- [SHORT EXERCISE]: Move every coordinate in the answers up by 51 and write out the rows again, requests included, starting at the line that has "How do I perform: Click the Nave" and stopping after the last of the rows below. Give only those rows.

Records

>> start

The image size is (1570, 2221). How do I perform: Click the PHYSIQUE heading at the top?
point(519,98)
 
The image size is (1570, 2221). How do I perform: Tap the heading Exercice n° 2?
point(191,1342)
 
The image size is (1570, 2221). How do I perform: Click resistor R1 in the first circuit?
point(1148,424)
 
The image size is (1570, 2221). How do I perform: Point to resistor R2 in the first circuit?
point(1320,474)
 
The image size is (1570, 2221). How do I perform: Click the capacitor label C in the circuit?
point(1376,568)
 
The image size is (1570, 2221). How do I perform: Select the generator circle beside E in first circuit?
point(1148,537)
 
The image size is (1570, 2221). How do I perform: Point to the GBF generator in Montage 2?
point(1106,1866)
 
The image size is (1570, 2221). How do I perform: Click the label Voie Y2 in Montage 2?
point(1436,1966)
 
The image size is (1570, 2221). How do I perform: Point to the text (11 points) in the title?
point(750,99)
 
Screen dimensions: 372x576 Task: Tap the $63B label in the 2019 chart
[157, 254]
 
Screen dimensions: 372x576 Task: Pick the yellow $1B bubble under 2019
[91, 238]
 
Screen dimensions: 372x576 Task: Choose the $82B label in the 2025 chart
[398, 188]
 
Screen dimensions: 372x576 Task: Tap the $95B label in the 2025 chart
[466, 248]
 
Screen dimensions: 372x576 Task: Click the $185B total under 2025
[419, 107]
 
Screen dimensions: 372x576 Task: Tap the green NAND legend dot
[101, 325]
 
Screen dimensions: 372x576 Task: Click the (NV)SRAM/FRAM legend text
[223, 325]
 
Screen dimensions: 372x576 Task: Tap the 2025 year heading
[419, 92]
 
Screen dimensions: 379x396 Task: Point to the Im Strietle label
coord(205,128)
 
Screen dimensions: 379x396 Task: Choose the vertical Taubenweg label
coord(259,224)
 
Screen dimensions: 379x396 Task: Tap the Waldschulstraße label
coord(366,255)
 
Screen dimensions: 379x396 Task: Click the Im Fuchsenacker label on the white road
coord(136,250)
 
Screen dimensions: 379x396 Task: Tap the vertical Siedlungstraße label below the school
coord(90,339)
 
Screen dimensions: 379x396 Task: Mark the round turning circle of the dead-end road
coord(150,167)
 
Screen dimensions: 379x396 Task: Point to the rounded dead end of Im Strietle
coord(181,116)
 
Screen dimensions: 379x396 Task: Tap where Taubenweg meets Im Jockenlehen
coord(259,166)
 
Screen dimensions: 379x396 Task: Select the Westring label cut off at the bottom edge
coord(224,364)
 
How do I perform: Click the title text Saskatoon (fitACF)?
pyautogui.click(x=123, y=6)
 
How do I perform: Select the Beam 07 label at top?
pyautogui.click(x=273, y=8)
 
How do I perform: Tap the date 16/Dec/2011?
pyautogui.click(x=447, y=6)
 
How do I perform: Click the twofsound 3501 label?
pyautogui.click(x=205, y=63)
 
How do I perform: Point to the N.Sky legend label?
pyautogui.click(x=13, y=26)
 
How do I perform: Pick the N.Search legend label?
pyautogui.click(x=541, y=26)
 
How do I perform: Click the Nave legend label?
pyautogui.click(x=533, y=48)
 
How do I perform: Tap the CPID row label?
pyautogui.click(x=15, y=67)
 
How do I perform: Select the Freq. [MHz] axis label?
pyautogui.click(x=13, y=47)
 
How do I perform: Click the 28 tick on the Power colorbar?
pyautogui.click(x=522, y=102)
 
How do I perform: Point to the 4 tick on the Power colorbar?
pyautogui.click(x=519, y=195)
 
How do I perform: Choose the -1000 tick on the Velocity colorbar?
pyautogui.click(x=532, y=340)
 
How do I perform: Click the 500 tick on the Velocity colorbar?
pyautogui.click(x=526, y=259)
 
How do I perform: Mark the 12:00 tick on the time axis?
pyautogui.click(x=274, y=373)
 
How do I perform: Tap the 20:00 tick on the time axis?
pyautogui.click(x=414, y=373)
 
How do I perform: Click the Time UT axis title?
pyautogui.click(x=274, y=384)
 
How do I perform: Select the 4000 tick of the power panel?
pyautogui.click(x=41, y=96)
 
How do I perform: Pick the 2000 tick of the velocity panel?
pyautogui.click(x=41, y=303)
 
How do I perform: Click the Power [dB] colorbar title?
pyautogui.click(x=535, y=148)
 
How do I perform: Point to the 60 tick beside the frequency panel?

>> end

- [RIGHT ANSWER]:
How do I perform: Click the Nave legend label?
pyautogui.click(x=584, y=99)
 
How do I perform: Tap the CPID row label?
pyautogui.click(x=66, y=118)
 
How do I perform: Select the Freq. [MHz] axis label?
pyautogui.click(x=64, y=98)
 
How do I perform: Click the 28 tick on the Power colorbar?
pyautogui.click(x=573, y=153)
 
How do I perform: Point to the 4 tick on the Power colorbar?
pyautogui.click(x=570, y=246)
 
How do I perform: Choose the -1000 tick on the Velocity colorbar?
pyautogui.click(x=583, y=391)
 
How do I perform: Click the 500 tick on the Velocity colorbar?
pyautogui.click(x=577, y=310)
 
How do I perform: Mark the 12:00 tick on the time axis?
pyautogui.click(x=325, y=424)
 
How do I perform: Tap the 20:00 tick on the time axis?
pyautogui.click(x=465, y=424)
 
How do I perform: Click the Time UT axis title?
pyautogui.click(x=325, y=435)
 
How do I perform: Select the 4000 tick of the power panel?
pyautogui.click(x=92, y=147)
 
How do I perform: Pick the 2000 tick of the velocity panel?
pyautogui.click(x=92, y=354)
 
How do I perform: Click the Power [dB] colorbar title?
pyautogui.click(x=586, y=199)
 
How do I perform: Point to the 60 tick beside the frequency panel?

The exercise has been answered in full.